As part of its employment report, Schussler and Uasa looked at a number older wage reports, as well as data from the Labour Research Service AWARD, the Department of Labour, bargaining councils, unions and business chambers – all to create a very rare and interesting historical view of salaries and income gaps in the workplace.
According to Schussler, the first trend to stand out is that the wage gap between the skilled and the unskilled has closed significantly in most cases.
“For example, the lowest skilled grades in the motor trade went from less than a fifth of the wage of a skilled grade to over a third between 1979 and 2017,” he said.
“The semi-skilled grade improved from just below a third of the skilled grade to 44% of the skilled trade in the motor Industry. In effect this means that the unskilled person now has less of a wage gap in relative terms than the semi-skilled grade had in 1979.”
Schussler said this trend is similar across a number of sectors including mining, metal, vehicle, trade, motor trade, clothing and government.
“In the metal industry, for example, the lowest minimum for an unskilled grade increased from less than a third of the skilled artisan to well over half the rate of an artisan.
“The same trends are evident in bilateral and multi-lateral agreements in the mining industry over the last 25 years. In gold mining, for example, the lowest paid grade went from a fifth that of a junior manager to half that of a junior manager,” said Schussler.
Other benefits
In total 14 different sector agreements and determinations (plus two confidential sectors agreements not counted) covering at least 40% of the formal workforce were researched.
These sectors provided at least a decade of wage settlements or determinations.
Almost all show a trend of the lowest earners closing the wage gap with the skilled grades and junior management and supervisor levels, said Schussler.
In addition these workers saw an increase in a number of other benefits including increased pension funds, the number of holidays and time off given, and monthly allowances.
“Subsistence, travel and bonuses are all part of wage settlements and rarely get included in the percentage increase by which wages increase,” said Schussler.
“In many cases the allowance makes up more than 20% of the pay package.”
Unemployment
While South Africa’s unskilled workers are continuing to close the gap on their skilled counterparts, it hasn’t helped reduce inequality in the country.
This is because of continuously high unemployment rate, said Schussler.
“Unemployment has been a crisis in South Africa for more than two decades,” he said. “No other country in the biggest 100 economies in the world has had more than two decades of unemployment above 20% constantly.”
According to Schussler, this is what has significantly impacted the Gini coefficient and has further skewed the Palma Index which measures the ratio of what the top 10% of the population earn compared to the bottom 40%.

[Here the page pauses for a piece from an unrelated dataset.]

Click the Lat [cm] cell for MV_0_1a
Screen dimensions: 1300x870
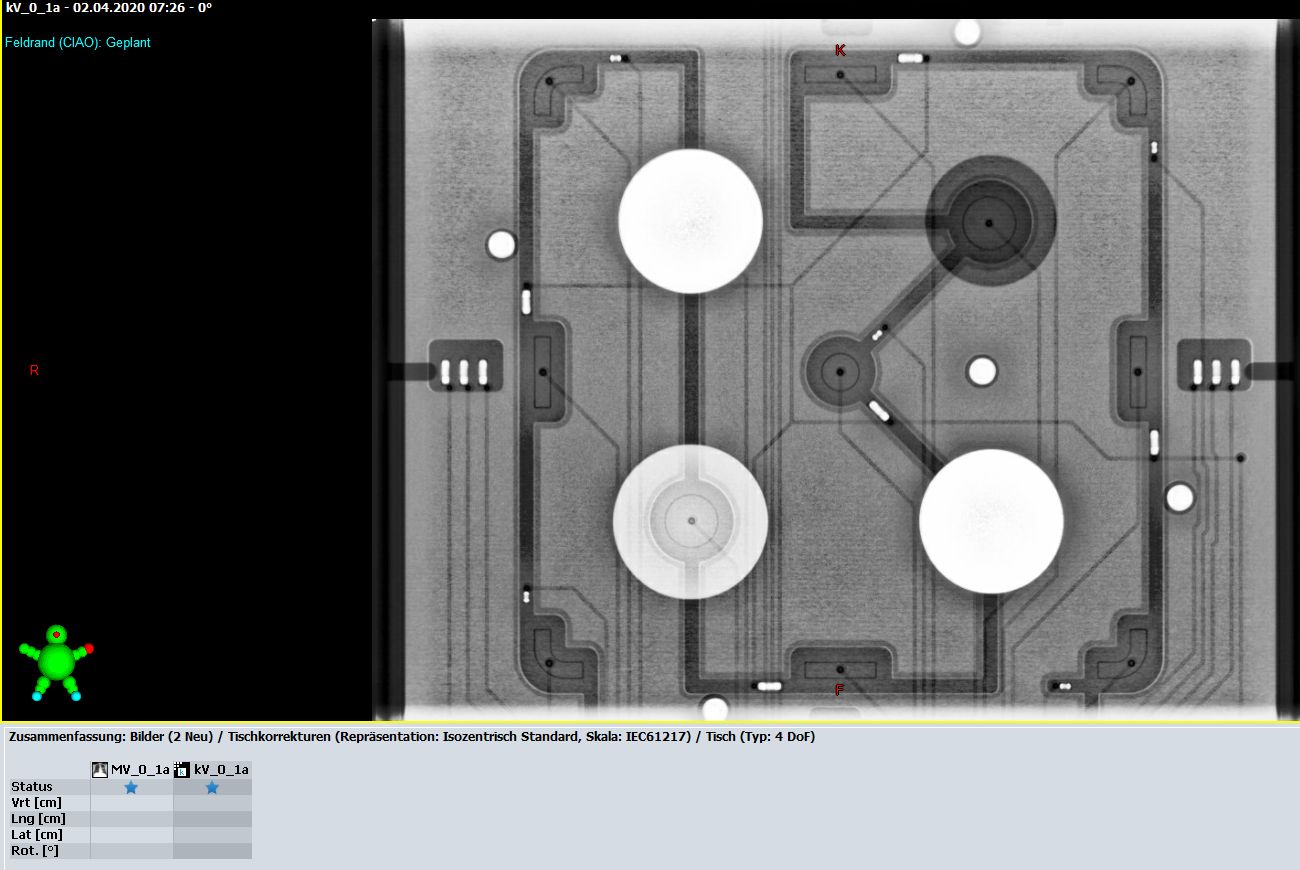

“In South Africa that ratio was the highest by far, namely 7.1 times the income of the bottom 40%,” said Schussler.
“What is frightening is that the bottom 40% of households receive more income from other sources than from work. On average, the bottom 40% of South African households receive less than 40% of the total income from work. They get more income from social grants, rent and family than they do from work.”